- Passage to read
+--
23 May,2021 07:55 AM IST | Mumbai | Shweta Shiware
KN Rajan, 40, belongs to a family of 40 descendants who continue to work as washerfolk at Dhobi Khana, Fort Kochi. Pic/Dinesh Madhavan for Save the Loom
Having a new collection launch in the middle of an unforgiving pandemic, when users of social networks are dedicating posts to artisan charities may seem ill timed. Deciding to buy a saree from that collection can feel more inappropriate than pleasurable. But then, Ramesh Menon, founder of Save The Loom, was always more interested in questioning the system than following it.
Kerala-based social-impact agency Save The Loom's strategy has been to hook people on to sustainability forever, not as per occasion. Its inclusive business framework focuses on ethical craftsmanship and production, and everyone reaping the financial benefits of sustainable practices. He thinks: "The need of the hour is not to promote handlooms for a charitable project. All they [weavers] ask for is dignity and fair wages."
So, his decision to launch Vidhi, a range of hand-woven cotton sarees and fabric yardage during the second wave of the Coronavirus pandemic was both in character, and astute. It is a way to direct attention to Save The Loom, which was launched post the floods that ravaged Kerala in 2018 to revive, restore and reform the handloom and hand-woven textiles sector. "For us, the Kerala floods were a benchmark to relook at the systems in a different way," says Menon.
The lessons came quick and thick. First to arrive at the real picture: The clusters around Kochi had close to 6000 weavers until a few years ago. Less than 400 - women make up 96 per cent of this workforce - practice the craft today. When Save The Loom approached Oodum Paavum Self Help Group in Peruvemba village, Palakkad, for Vidhi, they discovered that a 30-women strong collective in that village had turned away from the craft.
In order to empower the skills of rural artisans, Kerala Tourism and the Department of Culture had trained 30 young artisans and allied workers to form a self-help group. The three-month training involved cataloguing, weaving and natural dyeing techniques. "A stipend was offered as bonus to learn a new skill; but once the training was over, the group gave it up. There was neither demand nor money."
Menon was able to bring this group back to the loom, and Vidhi's sarees were also hemmed and finished by members of this collective. "We are committed to finding them a regular source of work and offer management inputs to produce export quality handwoven textiles," he says.
+--
- Data for review
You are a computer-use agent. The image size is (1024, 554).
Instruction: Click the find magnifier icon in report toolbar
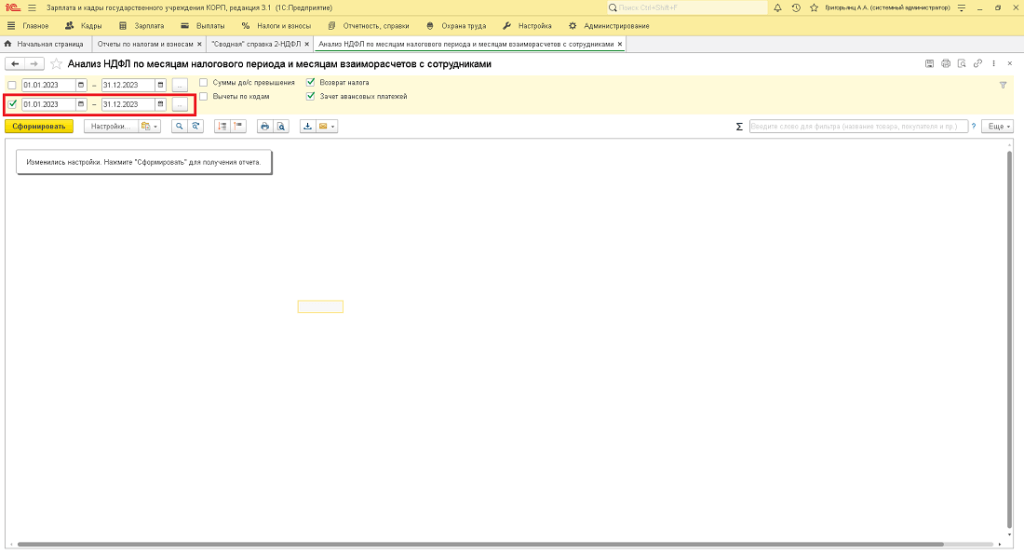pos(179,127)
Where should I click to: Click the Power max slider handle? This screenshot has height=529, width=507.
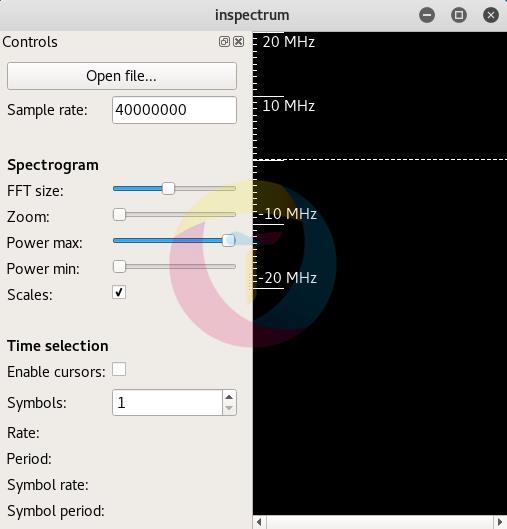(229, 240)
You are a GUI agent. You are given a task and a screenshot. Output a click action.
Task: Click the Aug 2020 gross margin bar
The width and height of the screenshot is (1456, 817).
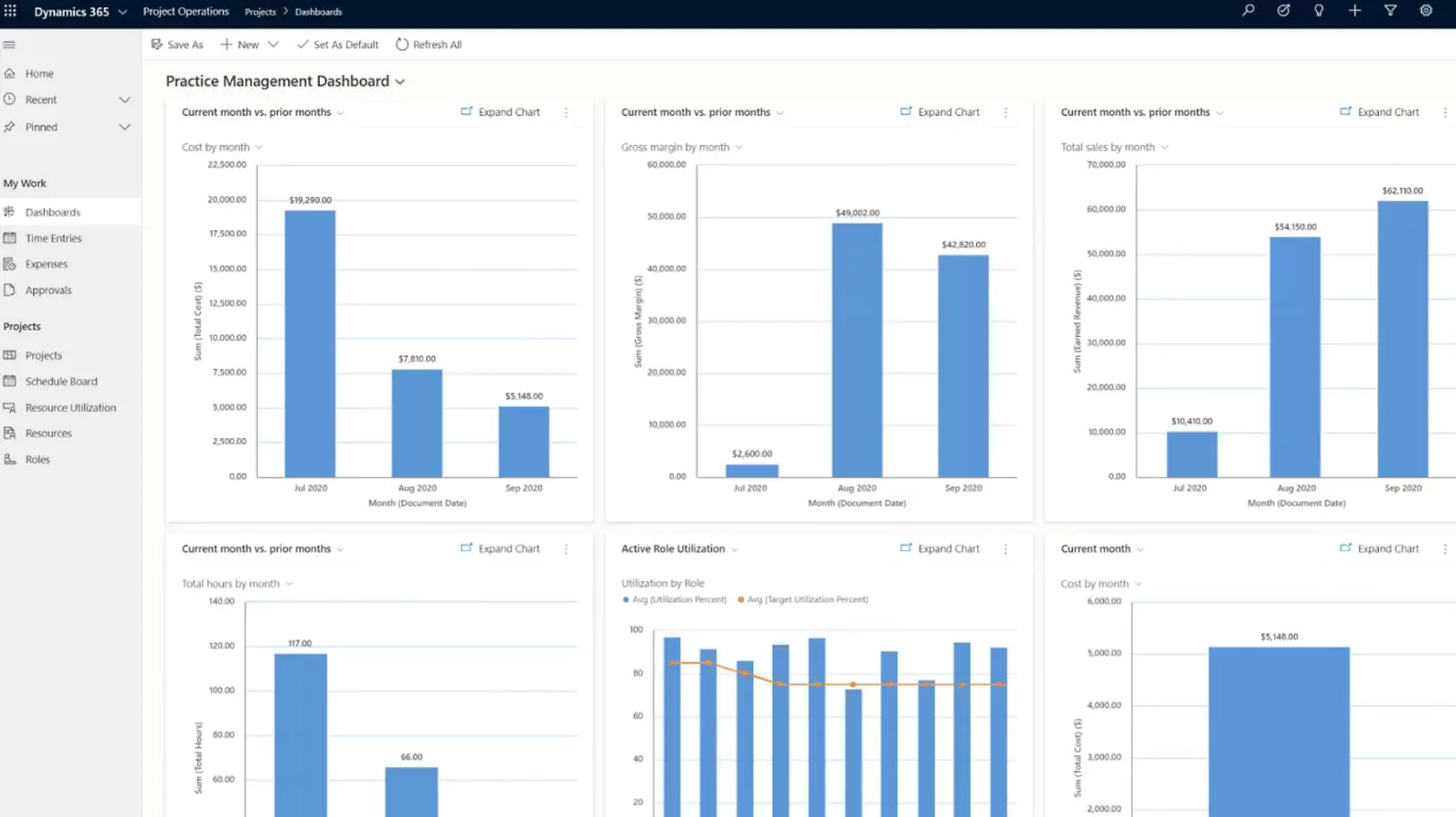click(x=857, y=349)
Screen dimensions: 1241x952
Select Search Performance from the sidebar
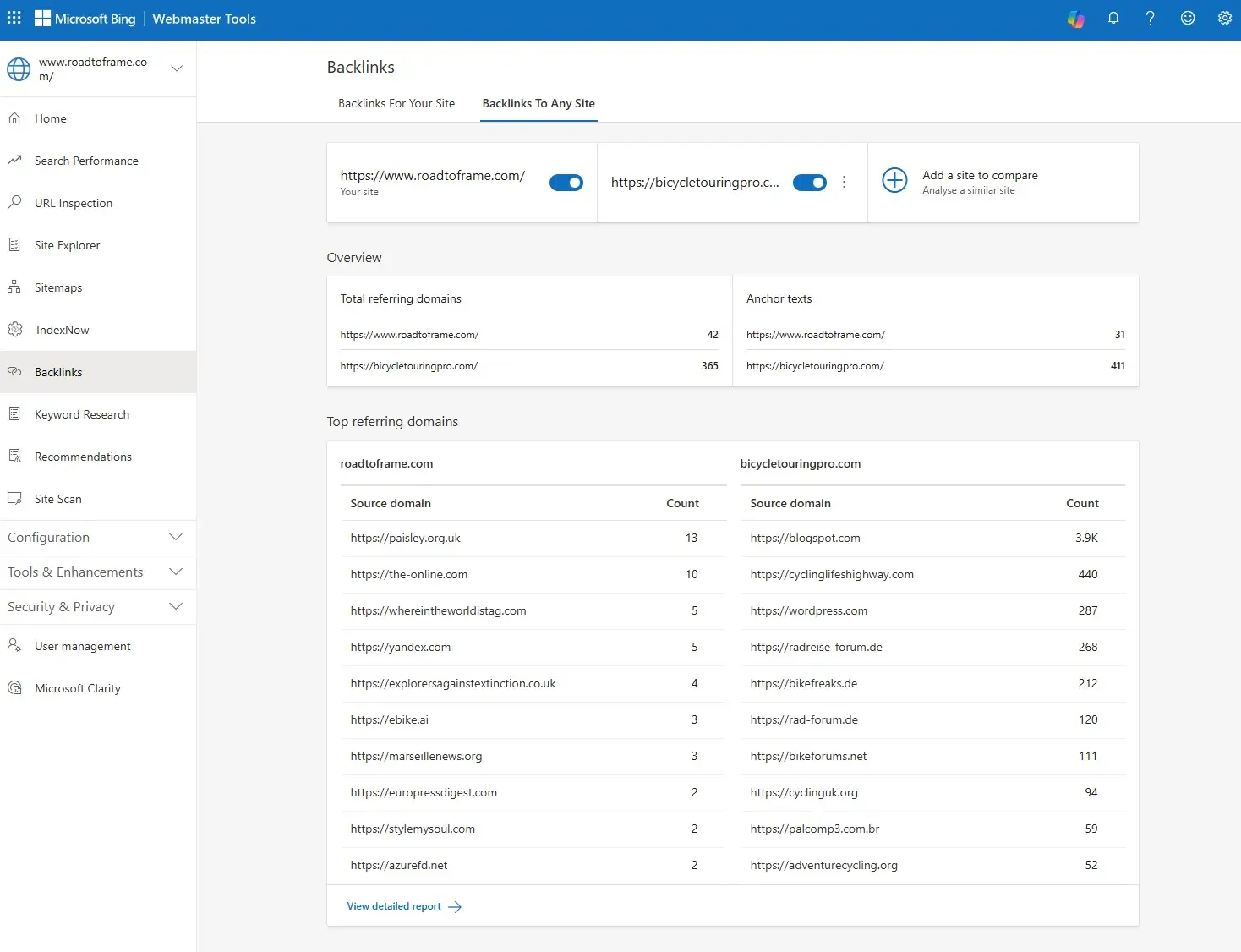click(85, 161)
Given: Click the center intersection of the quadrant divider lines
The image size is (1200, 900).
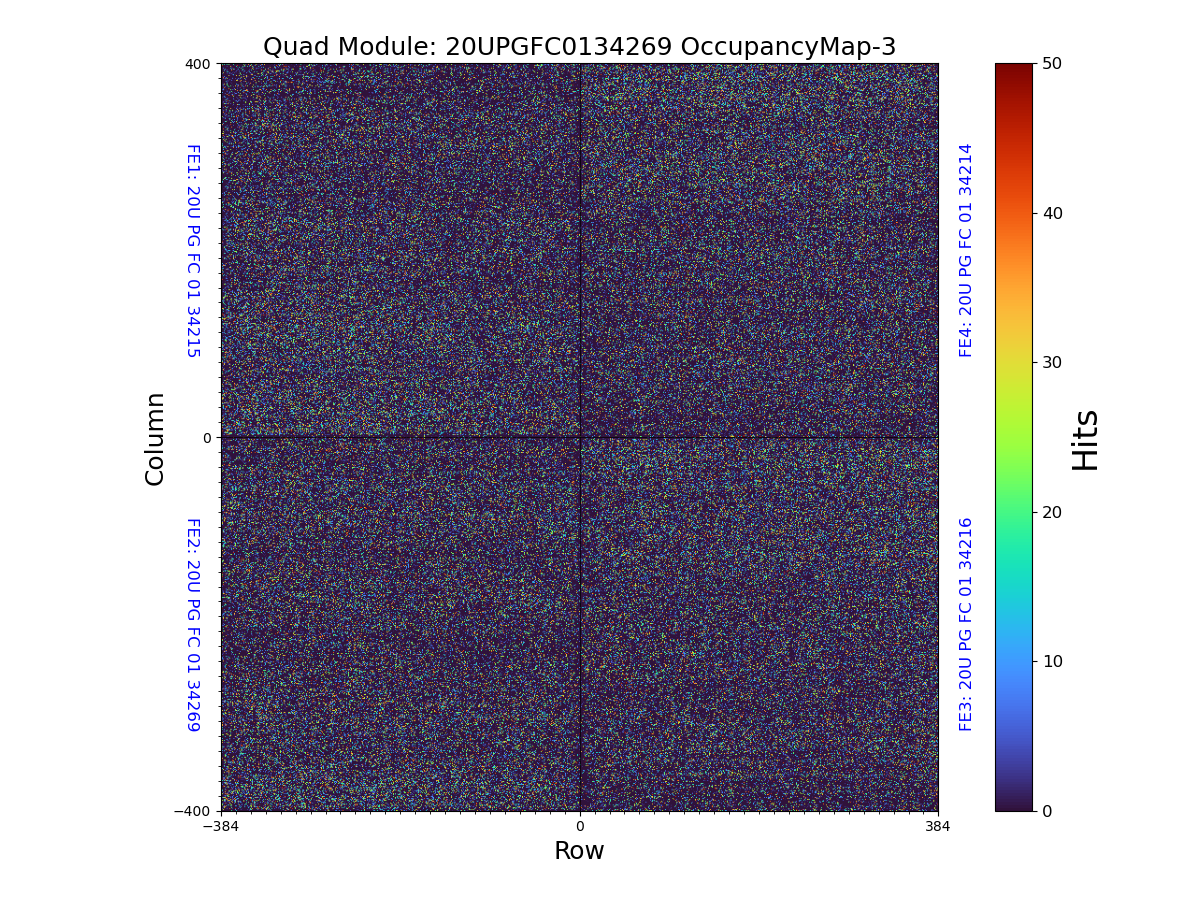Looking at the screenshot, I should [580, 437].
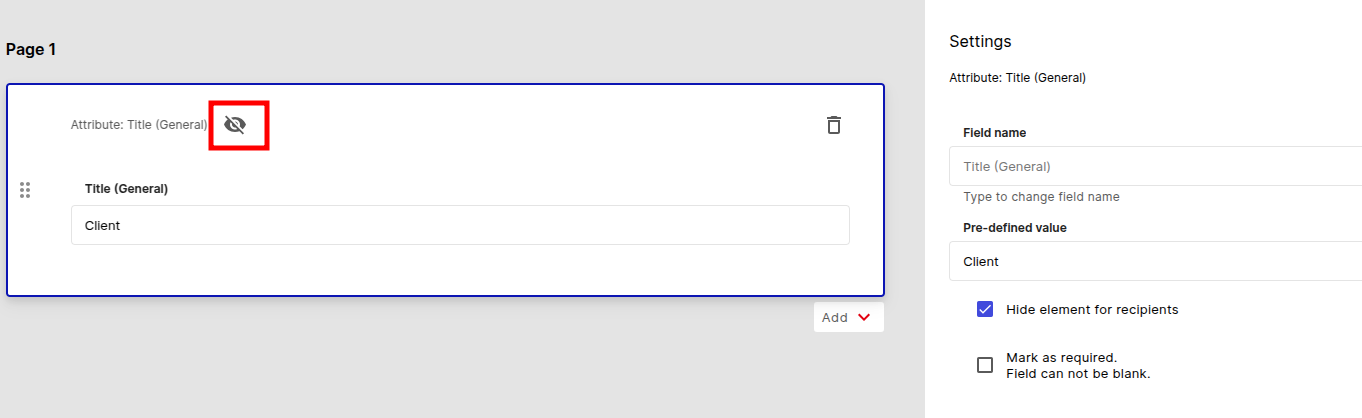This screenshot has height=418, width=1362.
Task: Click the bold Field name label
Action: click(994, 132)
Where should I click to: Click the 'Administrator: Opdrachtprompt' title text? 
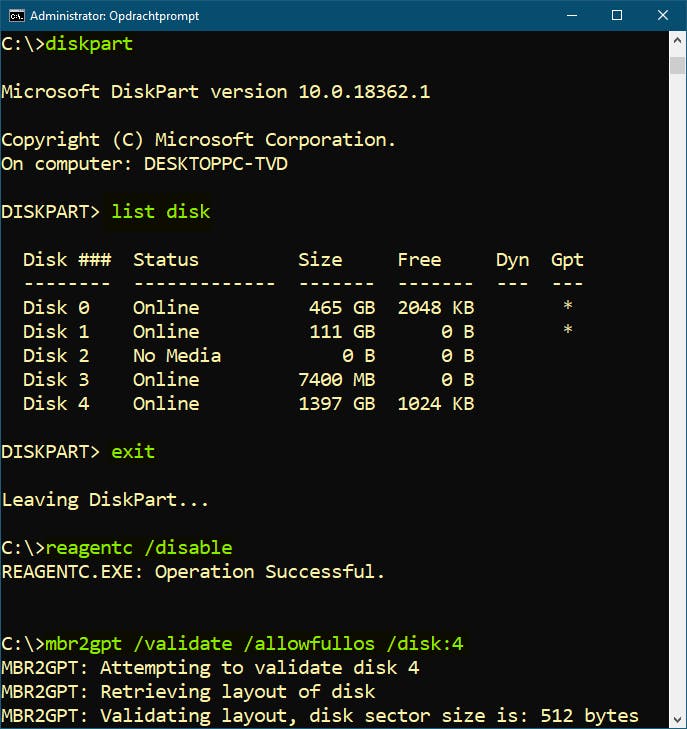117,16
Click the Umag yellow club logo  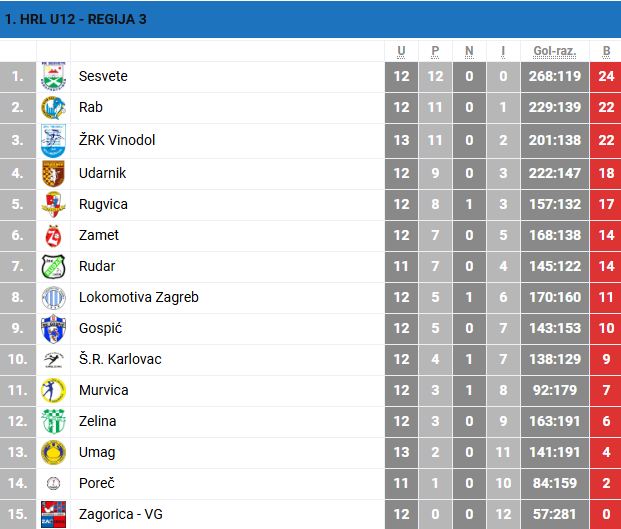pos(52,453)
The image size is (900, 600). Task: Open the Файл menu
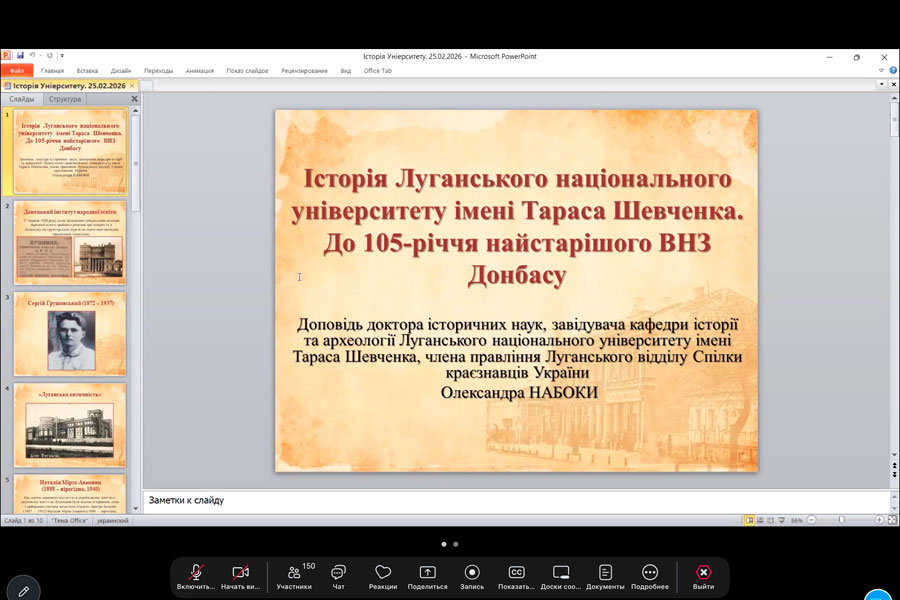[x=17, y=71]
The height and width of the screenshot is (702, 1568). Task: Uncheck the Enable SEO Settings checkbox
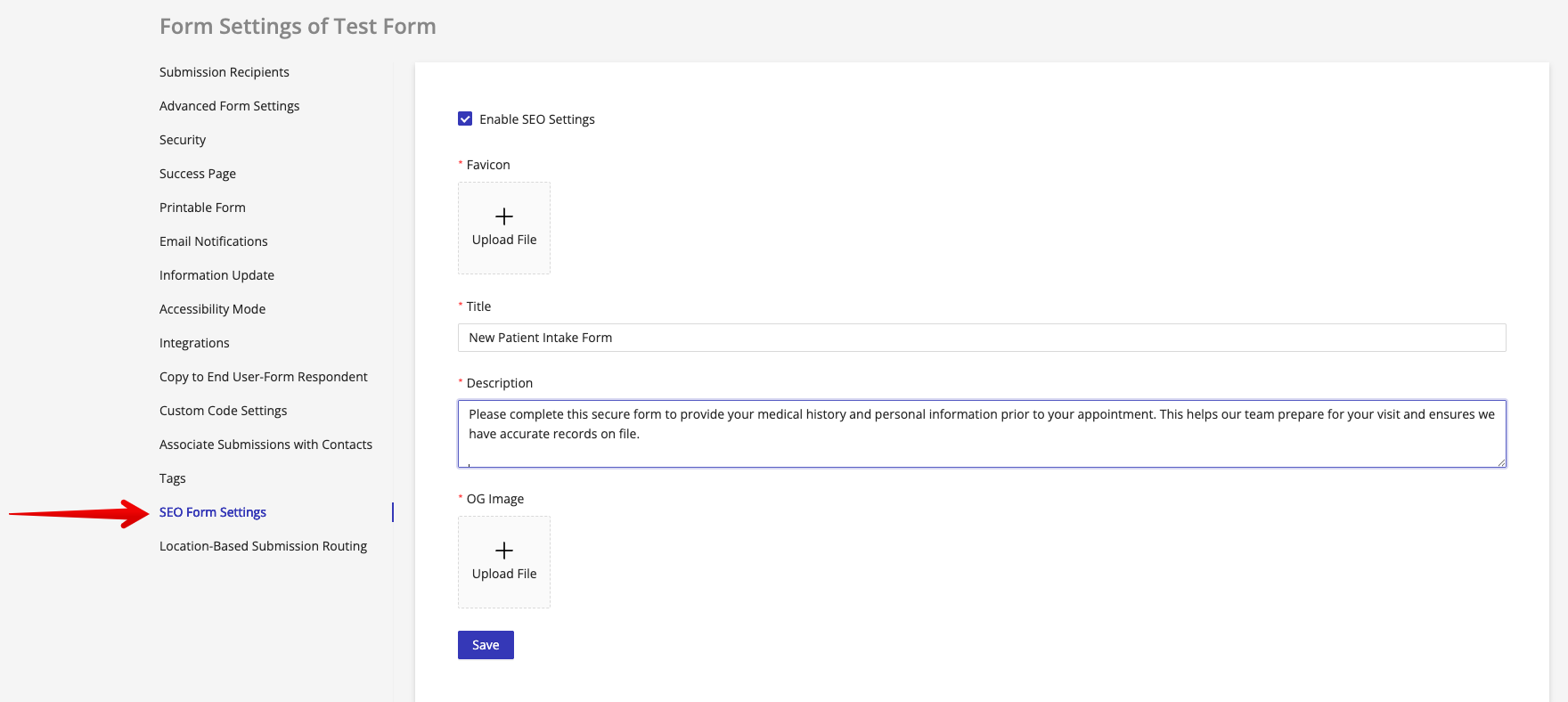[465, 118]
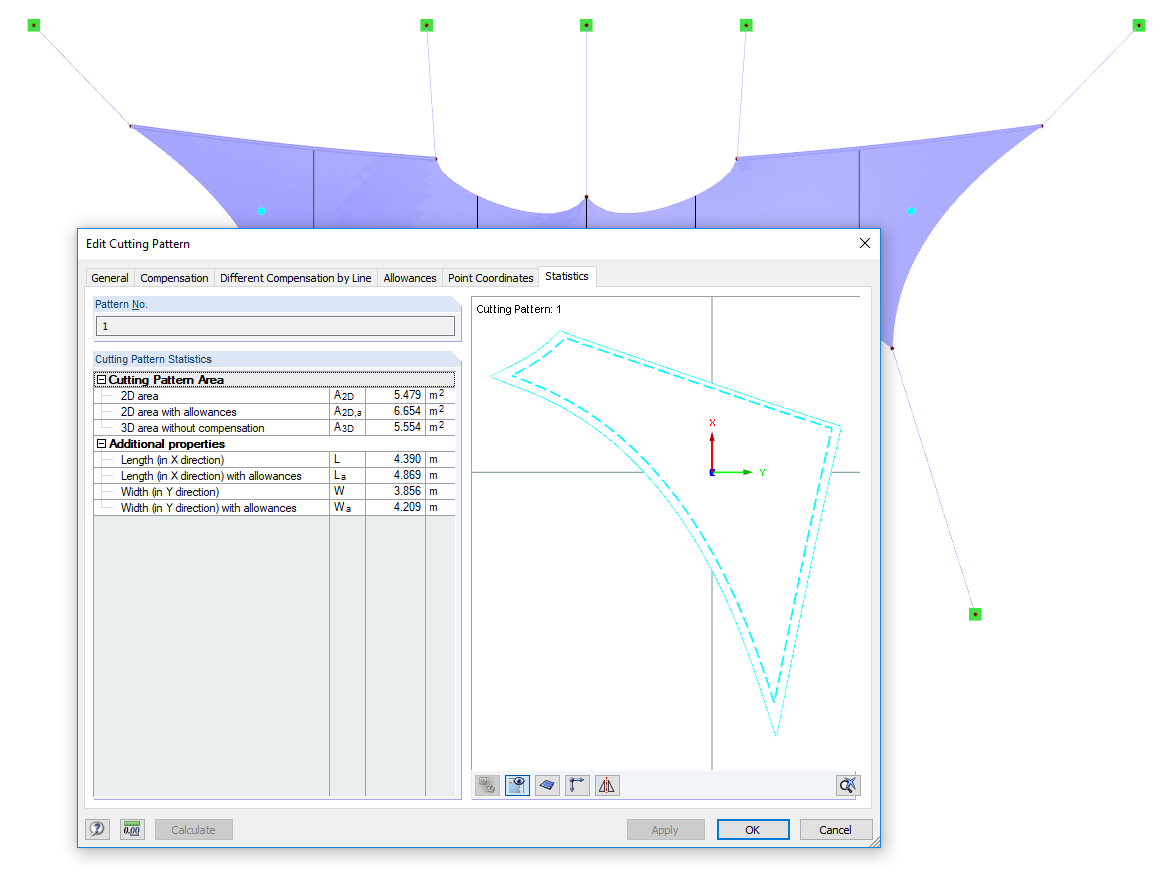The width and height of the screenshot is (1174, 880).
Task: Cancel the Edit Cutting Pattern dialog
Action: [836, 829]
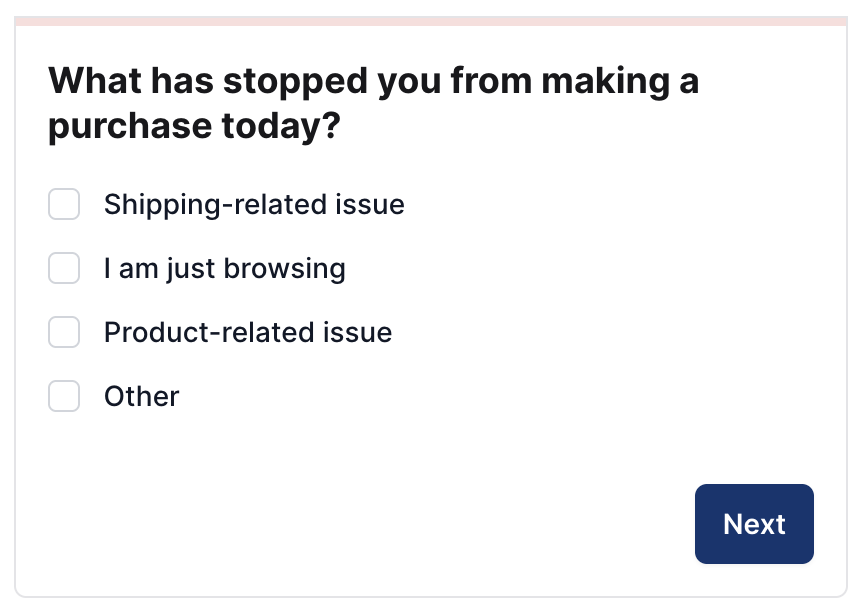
+--
- Task list
(1) Output the passage of the Save The Loom article from "So, his decision" to "from the craft.", copied word for word.
(2) Pick up the article about Save The Loom and its Vidhi saree collection where it ends and keep writing it.

- Numbered answers
(1)
So, his decision to launch Vidhi, a range of hand-woven cotton sarees and fabric yardage during the second wave of the Coronavirus pandemic was both in character, and astute. It is a way to direct attention to Save The Loom, which was launched post the floods that ravaged Kerala in 2018 to revive, restore and reform the handloom and hand-woven textiles sector. "For us, the Kerala floods were a benchmark to relook at the systems in a different way," says Menon.
The lessons came quick and thick. First to arrive at the real picture: The clusters around Kochi had close to 6000 weavers until a few years ago. Less than 400 - women make up 96 per cent of this workforce - practice the craft today. When Save The Loom approached Oodum Paavum Self Help Group in Peruvemba village, Palakkad, for Vidhi, they discovered that a 30-women strong collective in that village had turned away from the craft.

(2)
Next on the agenda was a market check. The audience for Kerala textiles consisted largely of Malayali clients, and they shopped only during local festivals like Makar Sankranti and Onam. The term kasavu which is used for off-white cotton from Kerala marked by a gold threaded border, Menon explains, refers to the zari, whose use is limited to celebrations. "It was important to get out of the emotional space, and ask the question: how do you craft a Kerala textile that speaks in a different way [to the customer]?"
The Vidhi collection was inspired by the late KK Usha, the first female judge of the Kerala High Court and founding patron of Save The Loom. In a symbolic ode to her profession, it's a melange of sophisticated black, white and grey. "Their [lawyers] uniform is a sacrosanct space; a symbol of dignity, honour, wisdom and justice. Each of the designs in the collection is named after a luminary woman judge as a tribute, and carries a tag highlighting her contribution to the profession."
When speaking to those who frequented the Kerala High Court, Menon found out that young women lawyers preferred the ease of salwar-kameez over sarees on a day at work. The stuffiness of a starched saree combined with humid weather and long hours made it a cumbersome option. "A starched saree is difficult to manoeuvre and maintain on a daily basis. Most lawyers and judges I know have a laundry on speed dial," laughs Menon.
Experiments with finer counts resulted in more yarn per inch leading not only to a cotton with better absorption properties but one that weighed 300 gms less, making it 25 per cent lighter and breathable than the usual fine cotton sarees. Multiple interventions on the loom allowed a quick 30-minute wash, dry and reuse routine for regular wear. "Some sarees are also reversible designs with dual pallus, so you don't need to run home to change if you have post-work plans," Menon says.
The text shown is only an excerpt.